第4話

 その理由のひとつは相手の声がとても小さかったこと、もうひとつはあいさつが聞いたことのない「どちらから?」だったことです。


 相手の声が小さかった原因はすぐに分りました。それは、お互いに離れたところにいたからで、つまり相手はこちらにぶつかる前にあいさつをしたということです。確かに鉄は誰かとぶつかった感じはしませんでした。


 誰かとぶつかる前にあいさつをするものはいません。ぶつかって初めて近くに誰かがいることに気が付くのです。まれに独り言をつぶやきながら飛んでいる塵がいますが、独り言で「どちらから?」とは言ったりしません。


 そこまで考えると鉄には事情がはっきりしました。


 つまり、近くで誰かと誰かがぶつかって、そのあいさつを自分は聞いたのだ。

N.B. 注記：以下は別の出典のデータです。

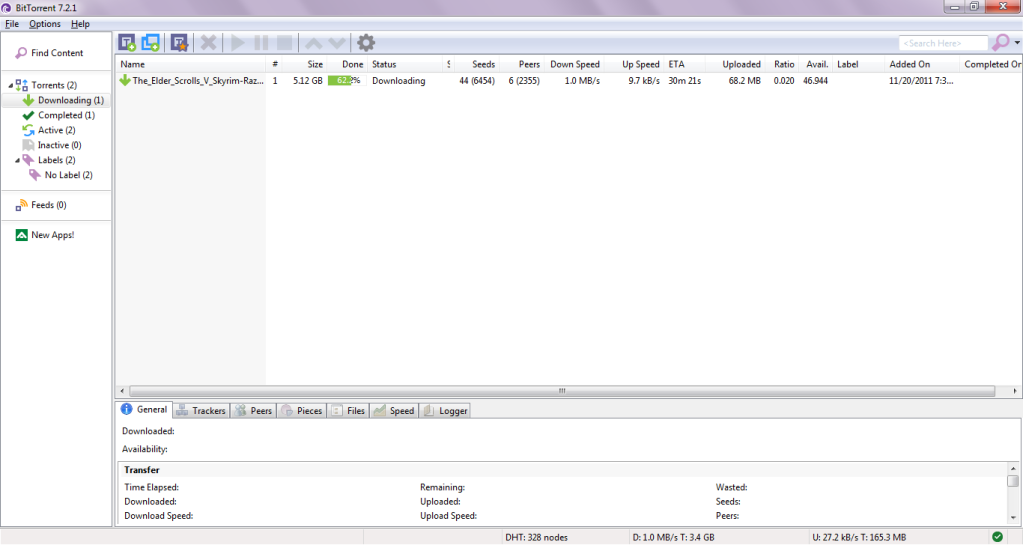Click in the Search Here field
The image size is (1023, 545).
click(x=942, y=43)
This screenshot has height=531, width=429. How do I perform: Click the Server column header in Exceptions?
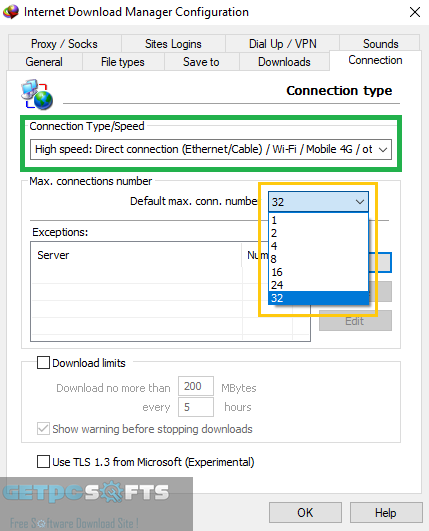pos(136,255)
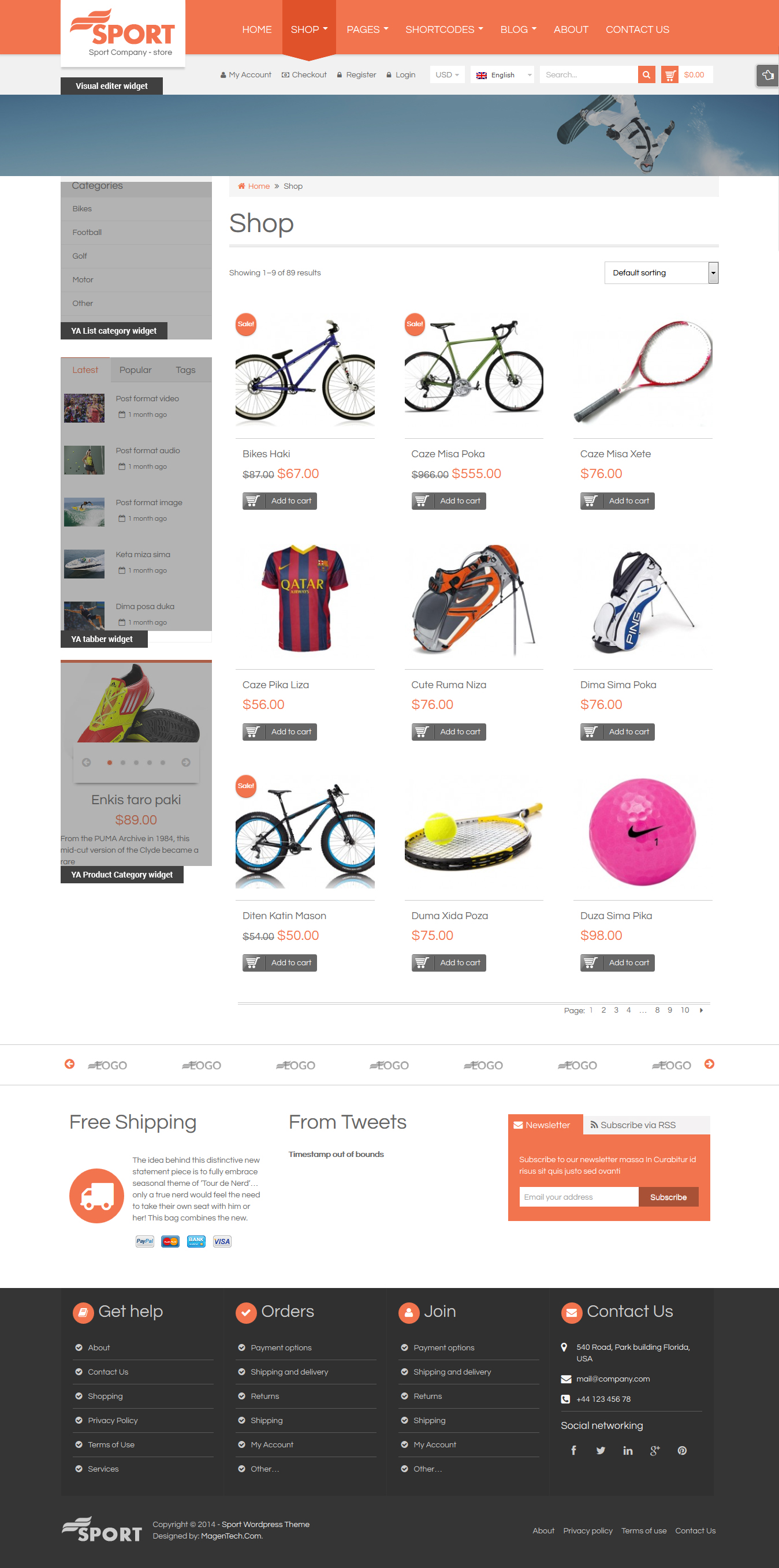Open the SHORTCODES menu
The height and width of the screenshot is (1568, 779).
(444, 29)
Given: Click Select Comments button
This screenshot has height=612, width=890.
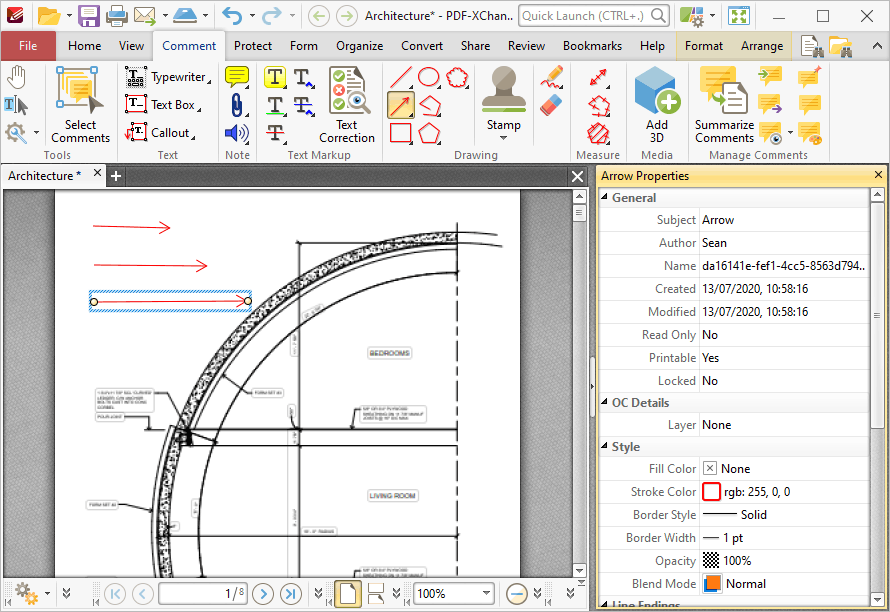Looking at the screenshot, I should [81, 105].
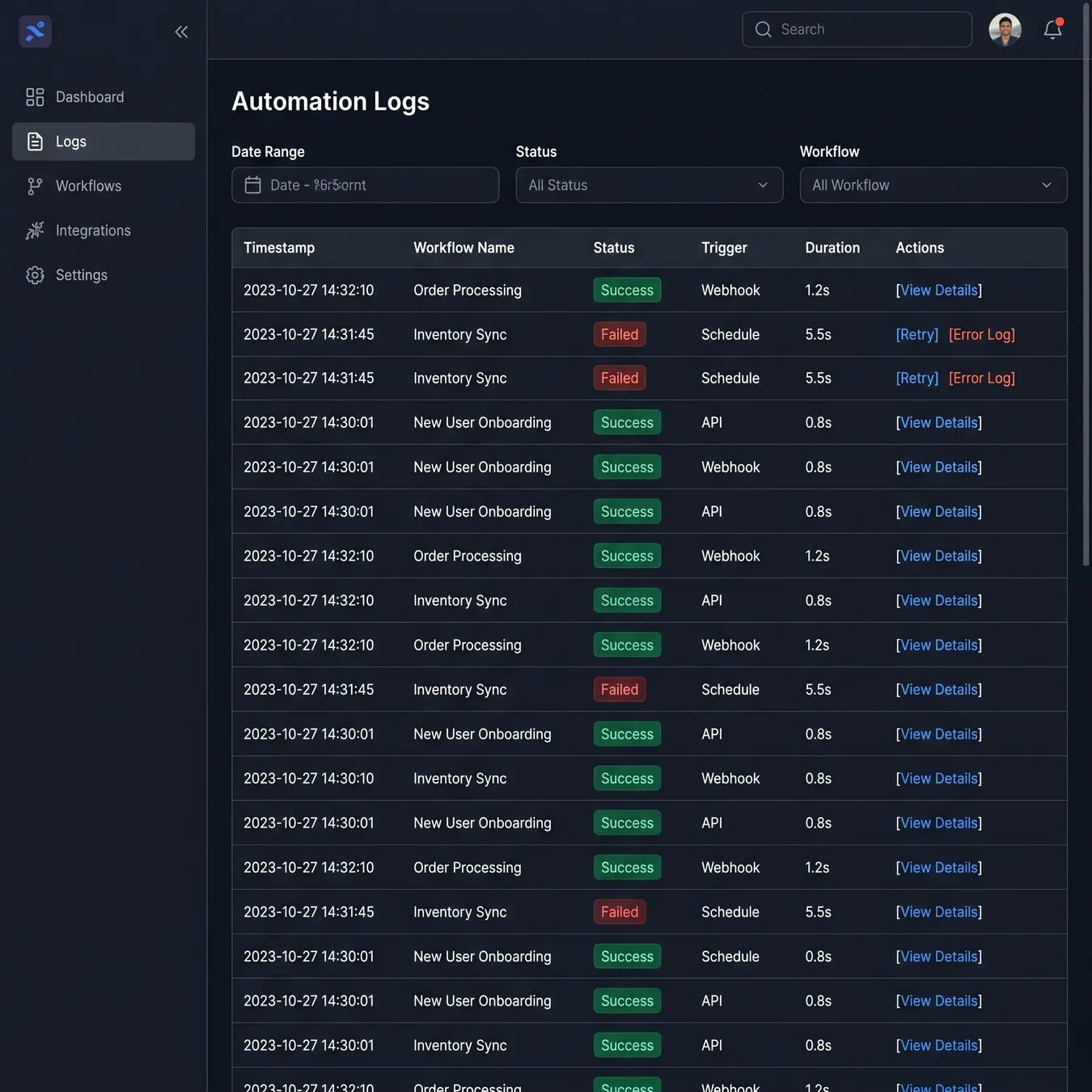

片方は「どちらから?」という変わったあいさつをする塵で、もう片方は日ごろからあいさつをしない主義の塵だったんだ。そしてその無口な塵の代わりに自分が返事をしたというわけ。


 鉄はそう納得しました。


 「事情が分かってしまえば不思議なことなんてないものだな。それにしても『どちらから?』なんて珍しいあいさつは初めて聞いた。それになんといっても長すぎる。」

 鉄の考えはいつの間にか独り言になっていました。